“This is becoming a most bizarre adventure.”

“I’m not sure I’d call it an adventure,” I started.

“What else can it be? It’s no longer a case, per se. I cannot report most of what’s occurred today without running the risk of being accused of . . . flights of fancy.”

“You mean being crazy,” I corrected.

He shrugged with a small bow of his head and half-raised shoulder. “That, too. I am finding it quite . . . eye- opening.”

“If by ‘eye-opening’ you mean, ‘staring in terror,’ yeah, it is that,” Quinton said. “If you’ll excuse me, I’m going up with Zantree to take a look at the charts and nav and try to figure out where we’re going and how to spot it before it’s my turn at the wheel.” He gave me a significant look—including a half-raised eyebrow—and turned to head up the steep steps to the bridge.

When he was out of earshot, I turned my attention back to Solis. “I’m sorry—” I started.

“For what?”

“For getting you into this mess and getting you half-drowned.”

“You did not get me into any mess. This came with the case—which I requested—and while I find it uncomfortable, it is necessary. I would not be diligent if I didn’t pursue this, however strange it becomes. I’m not of a delicate mind that cannot stand a challenge,” he added, leveling a finger at me as if I’d implied any such thing.

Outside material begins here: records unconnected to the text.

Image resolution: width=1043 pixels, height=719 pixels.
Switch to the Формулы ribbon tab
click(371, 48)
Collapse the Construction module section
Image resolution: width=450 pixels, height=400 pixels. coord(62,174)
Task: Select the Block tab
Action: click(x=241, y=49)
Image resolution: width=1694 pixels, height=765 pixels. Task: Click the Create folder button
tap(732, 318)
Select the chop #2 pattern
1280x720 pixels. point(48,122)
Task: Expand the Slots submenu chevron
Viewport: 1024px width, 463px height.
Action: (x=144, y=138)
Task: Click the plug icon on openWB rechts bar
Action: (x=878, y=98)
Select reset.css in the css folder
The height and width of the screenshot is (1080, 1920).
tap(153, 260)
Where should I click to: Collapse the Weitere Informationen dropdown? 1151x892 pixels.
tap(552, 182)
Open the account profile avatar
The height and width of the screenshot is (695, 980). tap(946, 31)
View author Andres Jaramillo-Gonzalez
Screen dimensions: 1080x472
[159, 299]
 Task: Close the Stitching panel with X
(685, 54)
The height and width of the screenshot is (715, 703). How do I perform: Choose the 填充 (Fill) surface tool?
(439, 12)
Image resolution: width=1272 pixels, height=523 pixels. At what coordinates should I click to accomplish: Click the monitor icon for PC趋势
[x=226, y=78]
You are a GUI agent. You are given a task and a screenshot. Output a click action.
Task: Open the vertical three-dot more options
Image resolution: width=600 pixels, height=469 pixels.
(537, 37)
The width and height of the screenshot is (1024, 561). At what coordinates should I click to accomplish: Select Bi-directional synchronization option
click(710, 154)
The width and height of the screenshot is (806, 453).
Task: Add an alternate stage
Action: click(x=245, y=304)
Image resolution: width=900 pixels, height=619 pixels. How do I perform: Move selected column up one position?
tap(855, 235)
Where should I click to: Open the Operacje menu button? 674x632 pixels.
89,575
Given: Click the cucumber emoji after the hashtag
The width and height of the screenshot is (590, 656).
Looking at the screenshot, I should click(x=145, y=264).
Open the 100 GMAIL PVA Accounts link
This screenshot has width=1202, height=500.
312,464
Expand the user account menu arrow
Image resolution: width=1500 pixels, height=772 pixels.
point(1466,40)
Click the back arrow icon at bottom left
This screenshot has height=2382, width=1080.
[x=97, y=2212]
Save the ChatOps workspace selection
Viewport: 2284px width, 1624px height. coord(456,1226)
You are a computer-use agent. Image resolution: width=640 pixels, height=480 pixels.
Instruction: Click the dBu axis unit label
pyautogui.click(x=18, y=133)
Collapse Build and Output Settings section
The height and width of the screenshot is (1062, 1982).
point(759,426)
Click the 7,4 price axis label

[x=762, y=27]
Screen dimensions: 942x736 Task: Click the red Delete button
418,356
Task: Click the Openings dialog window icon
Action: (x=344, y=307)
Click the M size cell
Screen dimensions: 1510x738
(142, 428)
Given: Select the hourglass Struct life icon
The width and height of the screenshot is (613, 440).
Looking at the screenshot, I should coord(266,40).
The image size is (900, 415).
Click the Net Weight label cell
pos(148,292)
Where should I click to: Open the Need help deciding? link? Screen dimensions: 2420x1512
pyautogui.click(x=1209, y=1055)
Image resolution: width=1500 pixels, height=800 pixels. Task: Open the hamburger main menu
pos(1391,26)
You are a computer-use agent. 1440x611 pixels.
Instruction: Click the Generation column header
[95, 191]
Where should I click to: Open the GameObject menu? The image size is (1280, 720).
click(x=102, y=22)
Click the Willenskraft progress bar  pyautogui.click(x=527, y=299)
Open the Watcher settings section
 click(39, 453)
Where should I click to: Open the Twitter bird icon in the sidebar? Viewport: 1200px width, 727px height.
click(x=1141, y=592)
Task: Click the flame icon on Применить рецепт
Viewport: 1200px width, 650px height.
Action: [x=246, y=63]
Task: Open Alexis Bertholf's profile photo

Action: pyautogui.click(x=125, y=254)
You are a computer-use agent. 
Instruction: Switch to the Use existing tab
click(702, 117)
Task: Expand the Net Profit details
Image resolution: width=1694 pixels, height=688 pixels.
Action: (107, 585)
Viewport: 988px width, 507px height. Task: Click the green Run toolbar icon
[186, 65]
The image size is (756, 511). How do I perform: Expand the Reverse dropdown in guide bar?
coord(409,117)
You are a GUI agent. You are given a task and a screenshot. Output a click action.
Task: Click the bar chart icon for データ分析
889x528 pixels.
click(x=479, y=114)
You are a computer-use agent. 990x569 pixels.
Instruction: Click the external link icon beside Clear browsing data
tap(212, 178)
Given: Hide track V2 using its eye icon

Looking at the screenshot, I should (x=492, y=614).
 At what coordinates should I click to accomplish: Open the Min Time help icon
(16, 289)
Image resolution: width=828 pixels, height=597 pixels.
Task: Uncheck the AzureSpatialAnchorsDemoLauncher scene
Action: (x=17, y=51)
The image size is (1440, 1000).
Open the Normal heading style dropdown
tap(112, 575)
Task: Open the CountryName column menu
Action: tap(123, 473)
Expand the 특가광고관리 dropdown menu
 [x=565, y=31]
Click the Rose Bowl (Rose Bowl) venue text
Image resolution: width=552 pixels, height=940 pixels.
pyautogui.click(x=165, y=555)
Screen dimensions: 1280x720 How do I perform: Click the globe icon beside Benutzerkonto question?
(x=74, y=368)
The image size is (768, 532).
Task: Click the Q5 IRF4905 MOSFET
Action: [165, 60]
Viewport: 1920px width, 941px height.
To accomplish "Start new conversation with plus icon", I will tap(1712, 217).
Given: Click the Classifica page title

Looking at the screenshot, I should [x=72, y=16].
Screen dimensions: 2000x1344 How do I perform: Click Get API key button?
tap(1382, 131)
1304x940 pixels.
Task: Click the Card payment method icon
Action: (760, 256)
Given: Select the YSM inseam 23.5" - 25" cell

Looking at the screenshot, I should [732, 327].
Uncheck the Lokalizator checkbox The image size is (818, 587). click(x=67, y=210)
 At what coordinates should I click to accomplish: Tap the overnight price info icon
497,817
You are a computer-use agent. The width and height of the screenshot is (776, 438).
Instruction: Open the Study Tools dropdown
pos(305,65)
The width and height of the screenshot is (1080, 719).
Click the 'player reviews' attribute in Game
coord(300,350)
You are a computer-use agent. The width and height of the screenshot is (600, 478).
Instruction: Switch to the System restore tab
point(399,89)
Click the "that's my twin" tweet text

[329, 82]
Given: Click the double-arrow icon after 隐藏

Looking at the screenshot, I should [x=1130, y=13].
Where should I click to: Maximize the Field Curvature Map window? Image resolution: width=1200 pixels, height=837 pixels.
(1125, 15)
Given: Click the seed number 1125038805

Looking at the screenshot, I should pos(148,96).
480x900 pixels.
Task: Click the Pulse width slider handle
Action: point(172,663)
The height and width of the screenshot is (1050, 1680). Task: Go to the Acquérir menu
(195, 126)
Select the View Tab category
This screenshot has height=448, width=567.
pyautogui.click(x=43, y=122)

“I never said so,” I objected.

“But you think me inflexible.”

“I find you . . . rather traditional.”

He snorted. “Hidebound.”

“No. Just somewhat . . . by the book.”

“It depends on which book. . . .”

I laughed. “I suppose it does. Which book do you favor?”

“I no longer know. But . . . I am not what you think I am.”

I raised an eyebrow but didn’t say anything to stop whatever admission he held, trembling on the verge of words.

He took several slow breaths, glancing around as if he were gauging the room’s ability to absorb what he was about to say without mutating into something even stranger than the creature that had snatched him from the deck. “I must be honest: I have looked into your background, Blaine. I . . . wanted to know if you were, perhaps . . .”

“Dangerous? Crazy?” I offered.

“Untrustworthy.”

“Personally or professionally?” I asked. I wasn’t offended; I would have checked up on him, too, if I’d had questions about the reliability of his information or person. And he’d had occasion to question mine once or twice, since I’m such a source of strange cases and freakish accidents. That was understandable and it didn’t bother me . . . anymore.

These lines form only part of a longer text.